I am trying to decode a video of an animated star cascade (for the time being foregoing alpha,
as mentioned in my previous email to the developer mail list entitled “Schroedinger Decoding”).
At an arbitrary time the output shown in VLC version 1.1.11 is this image:
As the video progresses the stars fall down the screen.
Currently my Schroedinger decoder produces the following image:
As my decoder outputs the frames to the display texture the horizontal lines move down the screen.
I am hoping someone has come across output like this in their experiments and can provide me some insight as to why my display texture should contain what amounts to garbage.
- We know the file is good because it works in vlc. – Perhaps VLC uses DiracResearch or an older version of Schroedinger?
- I believe the decoding process is working correctly at least to some degree because I can decode the entire file and schroedingers state transitions appear sensible.
- I believe the issue may lie in either my method of conversion from YUV420p to RGBA32,
or at some random point the texture I am altering with the schroedinger decoded frame data is receiving garbled data, perhaps a buffer overrun or some scoping issue or stray delete’s.

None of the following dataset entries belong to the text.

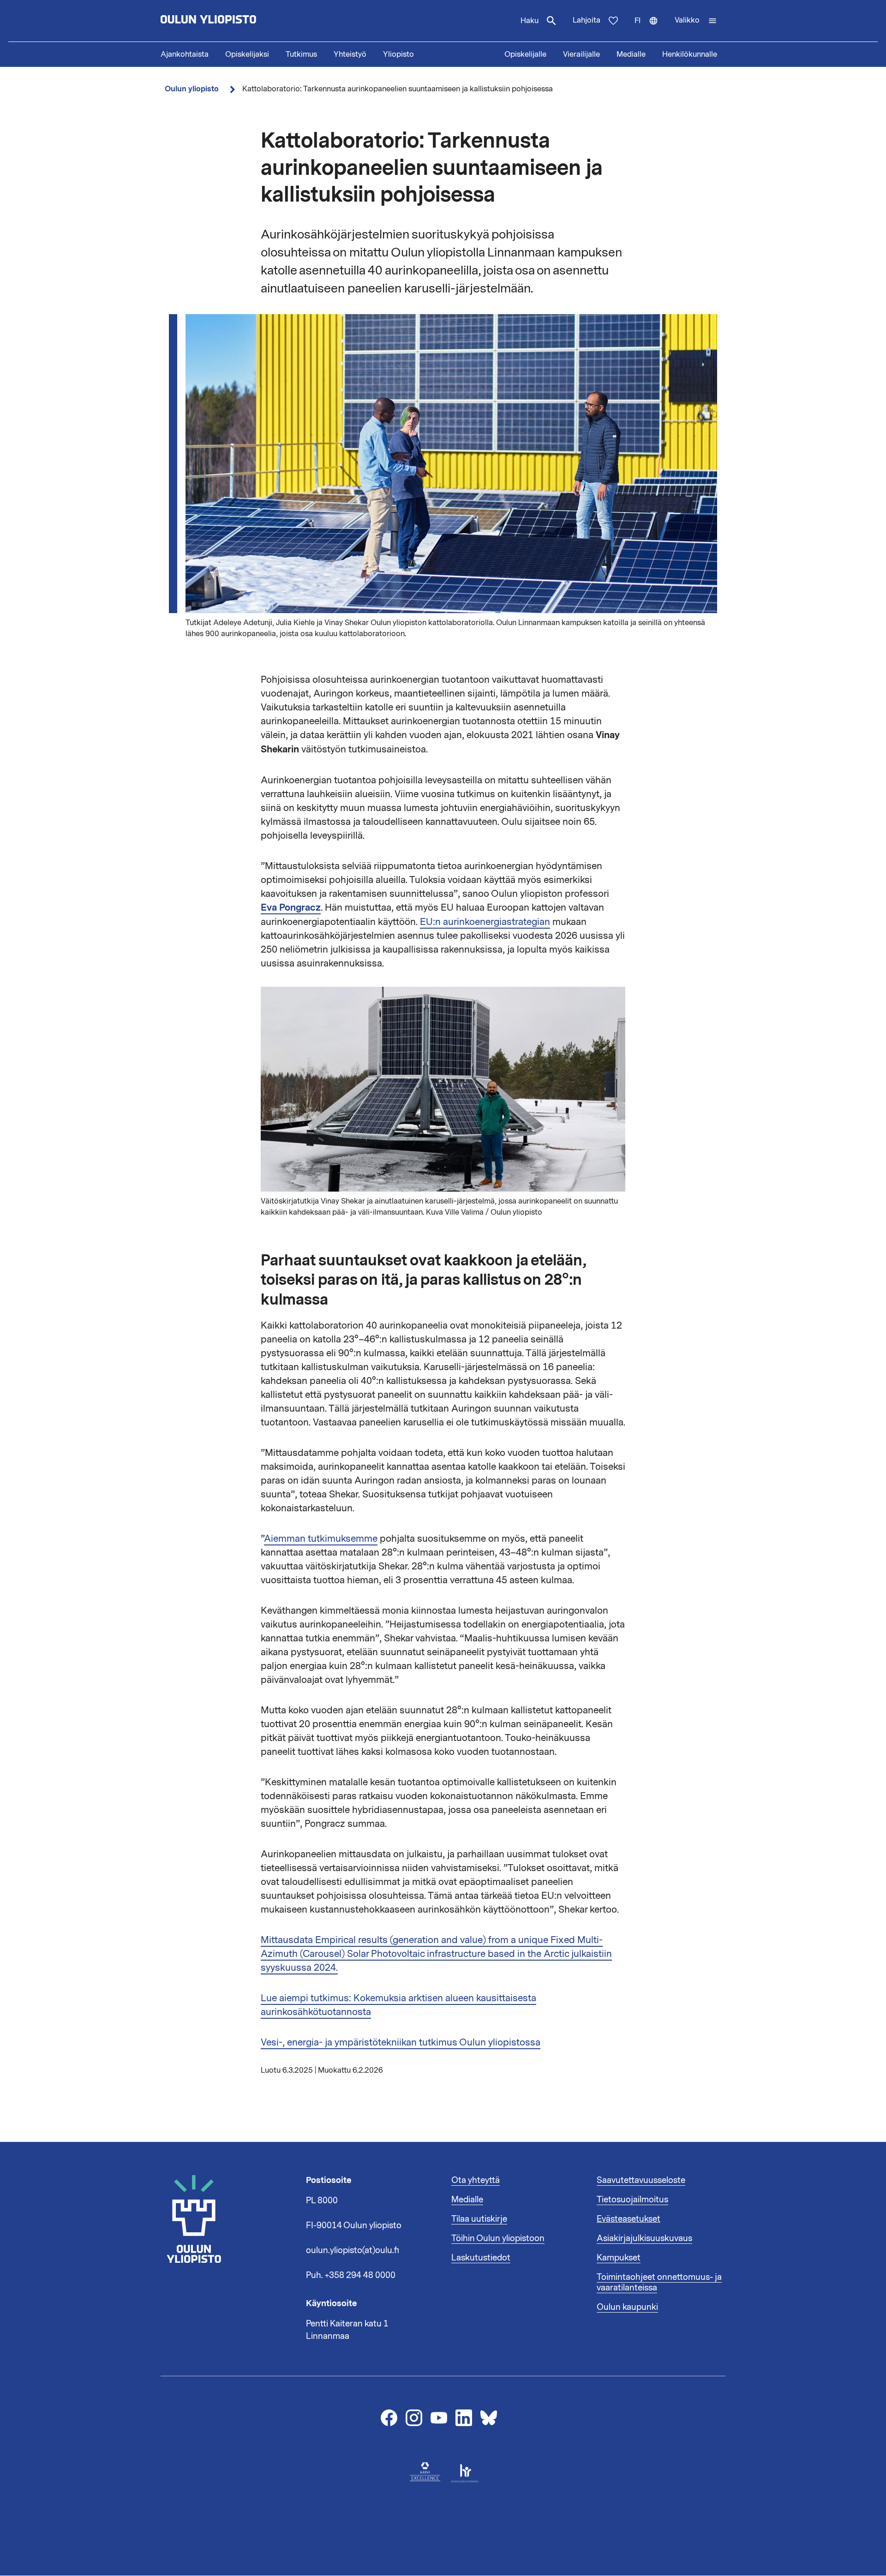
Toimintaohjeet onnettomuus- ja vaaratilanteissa (659, 2282)
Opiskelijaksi (247, 54)
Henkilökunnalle (689, 54)
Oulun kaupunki (627, 2307)
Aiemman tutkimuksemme (320, 1538)
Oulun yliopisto (192, 88)
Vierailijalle (581, 54)
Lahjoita (586, 20)
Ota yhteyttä (475, 2180)
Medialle (631, 54)
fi (650, 29)
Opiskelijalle (525, 54)
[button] (695, 21)
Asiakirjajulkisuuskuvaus (644, 2238)
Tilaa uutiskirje (479, 2219)
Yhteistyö (350, 54)
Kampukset (619, 2258)
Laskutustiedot (480, 2258)
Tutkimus (301, 54)
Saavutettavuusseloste (641, 2180)
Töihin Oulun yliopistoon (498, 2238)
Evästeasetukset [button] (628, 2219)
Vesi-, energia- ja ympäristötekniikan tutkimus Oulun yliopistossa (400, 2042)
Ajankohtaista (185, 54)
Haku (530, 21)
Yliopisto (398, 54)
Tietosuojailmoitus (632, 2200)
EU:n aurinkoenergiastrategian (485, 921)
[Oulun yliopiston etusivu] (238, 20)
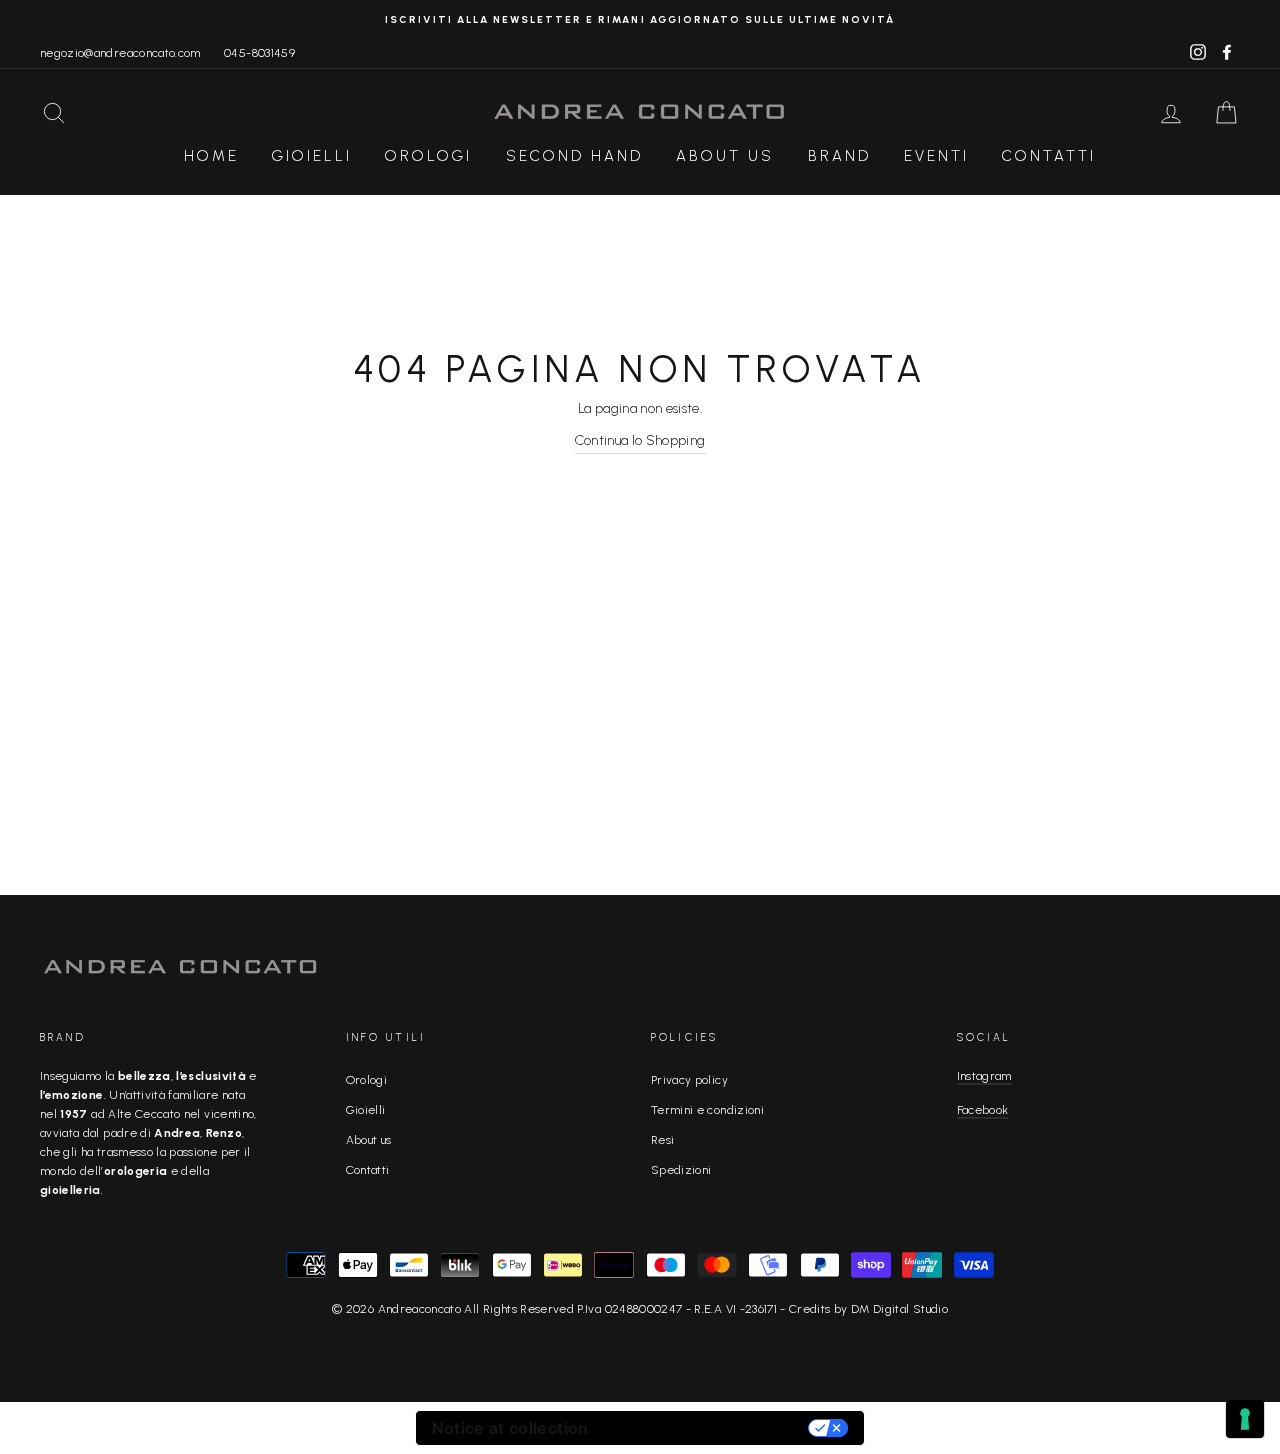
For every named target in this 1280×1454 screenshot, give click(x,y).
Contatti (1049, 156)
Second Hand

The code I am using for YUV420p to RGBA32 conversion:
// HDTV: Constants for YCbCr conversion to RGBA
//const double wr = 0.2126;
//const double wb = 0.0722;
//const double wg = 1 - wr - wb;
//// SDTV: Constants for YCbCr conversion to RGBA
const double wr = 0.299;
const double wb = 0.114;
const double wg = 0.587;
double EY = CLAMP( (double)*Y, luma_offset, luma_offset + luma_excursion );
double ECb = CLAMP( (double)*U, chroma_offset - chroma_excursion / 2.0, chroma_offset + chroma_excursion / 2.0);
double ECr = CLAMP( (double)*V, chroma_offset - chroma_excursion / 2.0, chroma_offset + chroma_excursion / 2.0);
uint8_t r = CLAMP(EY + 2*(1-wr)*ECr, 0, 255);
uint8_t g = CLAMP(EY - ((2*wr*(1-wr) * ECr)/wg) - ((2*wb*(1-wb)*ECb)/wg), 0 ,255);
uint8_t b = CLAMP(EY + 2*(1-wr)*ECb, 0, 255);
On another point David Schleef tried pointing me to some dirac test streams, which don’t seem to work with my decoder. When decoding is attempted they return the error state SCHRO_DECODER_ERROR.
The test streams seem to have been encoded with Schroedinger 1.0.9 whilst I am using version 1.0.10. Is the error state expected in this case?
Although it looks like garbage I believe it is decoding the video correctly to a degree as the output image seems to alter in the same way as the vlc output.
The purplish lines scatter down screen at the same speed as the stars cascade in the vlc output and it plays for the same length of time.
Any help or guidance as always greatly appreciated.
I have been trying to write a decoder using libschroedinger for the last couple of days. I used ffmpeg to generate a schroedinger encoded ogg video file with no audio using an uncompressed avi video as input. My decoder parses the ogg file pulling out an ogg_packet then decodes it, which all appears to work fine.
My first question is ffmpeg encoding using libschroedinger seems to force the output to use the YUV420 colour space even when specifically requesting other pixel formats using the ffmpeg –pix_fmt option. Looking at the schro_frame.h file there appears to be indirect support for SCHRO_FRAME_FORMAT_ARGB which would be the ideal format for my purposes; would you be able to explain what indirect support actually implies here? It also appears schroedinger only caters for three components (read: colour channels) so how is Alpha supported in schroedinger / dirac? i.e. will I need to add the alpha support into schroedinger myself or like other non-alpha codecs would I have to encode the alpha in the luma component of a grayscale frame?
Finally when storing my frame data in the SCHRO_DECODER_OK state I find the Schro_Frame occasionally contains NULL data. Meaning my conversion from YUV420 colour space to RGB cannot proceed for this frame. Is a null frame expected in this way?
If anyone can provide a link to a dummy video file with expected schroedinger state transitions that would be fantastic as I could prove my decoder code against known working decoders.
Thanks for any and all help you can provide.